During the last meeting NASA and Boeing held to discuss technical data, which occurred last month, the conversation about a crewed versus uncrewed return got uncomfortable, Steve Stich, manager for NASA’s Commercial Crew program, confirmed at a press conference with reporters Wednesday afternoon alongside two other NASA officials.

“Anytime you’re in a meeting of this magnitude, where there’s this kind of decision, there is some tension in the room,” Stich said. “The teams were very split.”

Starliner’s current status

NASA announced on August 24 that Starliner will return uncrewed. This decision took many weeks to make. Starliner is now scheduled to undock this Friday at the earliest. If weather conditions over the Rocky Mountains are unfavorable for a landing in the U.S. Southwest, they’ll try again four days later.

The Starliner saga began on June 5, when NASA astronauts Butch Wilmore and Suni Williams rode Starliner to the International Space Station (ISS). The initial plan called for the duo to take Starliner back to Earth once their eight-day Crew Flight Test mission came to an end.

But within a day of launching, Starliner leaked helium and five of its thrusters failed off. Four thrusters have since been recovered. Analysis shows there’s enough helium for a return trip. But the margins for error, which NASA and Boeing worked to understand over weeks and months through a series of space and ground-based testing, are too risky for several members of the teams. And they polled no-go for a crewed return.

What was the tension about?

“Boeing believed in the model that they had created that tried to predict thruster degradation for the rest of the flight,” Stich said. “I would say the NASA team looked at the model and saw some limitations.”

The tension came down to whether or not NASA had confidence in Starliner’s thruster performance, and how much officials could predict their performance once Starliner would undock from the ISS and begin a series of de-orbit burns, he added.

“The NASA team, due to the uncertainty in the modeling, could not get comfortable with that. I wouldn’t say it was a yelling, screaming kind of meeting. It was a tense technical discussion where we had both sides listening intently to all the data.”

But the burden of shouldering safety decisions for NASA astronauts ultimately falls on the space agency, not Boeing, NASA’s ISS program manager Dana Weigel said at the press conference.

“From a Boeing standpoint, they certainly know their spacecraft. They're analyzing risks, and what they think the capability is with the Starliner vehicle. But Boeing is not in a position, and it would be unfair of them to ask, to weigh into a risk versus risk trade for this scenario that NASA was weighing, which was bringing them home in the Starliner crewed, or coming up with an alternate plan,” Weigel told reporters on Wednesday.

Boeing did ultimately acknowledge this decision was NASA’s to make, she added.

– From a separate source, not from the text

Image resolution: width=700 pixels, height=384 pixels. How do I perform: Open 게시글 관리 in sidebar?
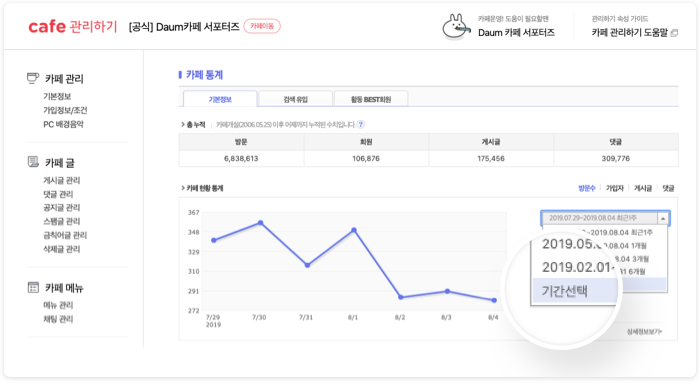pos(62,180)
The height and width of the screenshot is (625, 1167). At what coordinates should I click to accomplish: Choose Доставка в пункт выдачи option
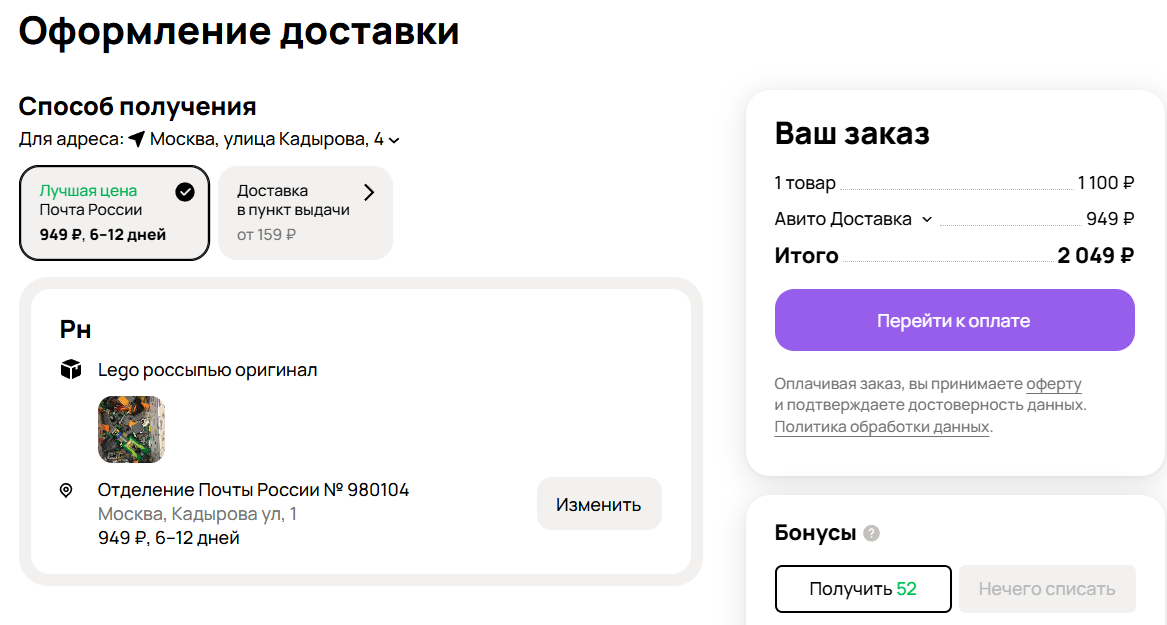pyautogui.click(x=304, y=212)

How will Wilmore and Williams come home?

Once SpaceX launches its ninth ISS crew rotational mission for NASA’s Commercial Crew Program, which could happen as early as September 24, the clock begins a half-year countdown for Wilmore and Williams.

This mission, called Crew-9, is a long-duration spaceflight. Wilmore and Williams will come back to Earth once Crew-9 wraps up its six-month-long mission. The SpaceX Dragon vehicle for Crew-9 won’t bring them home until late February 2025 at the earliest.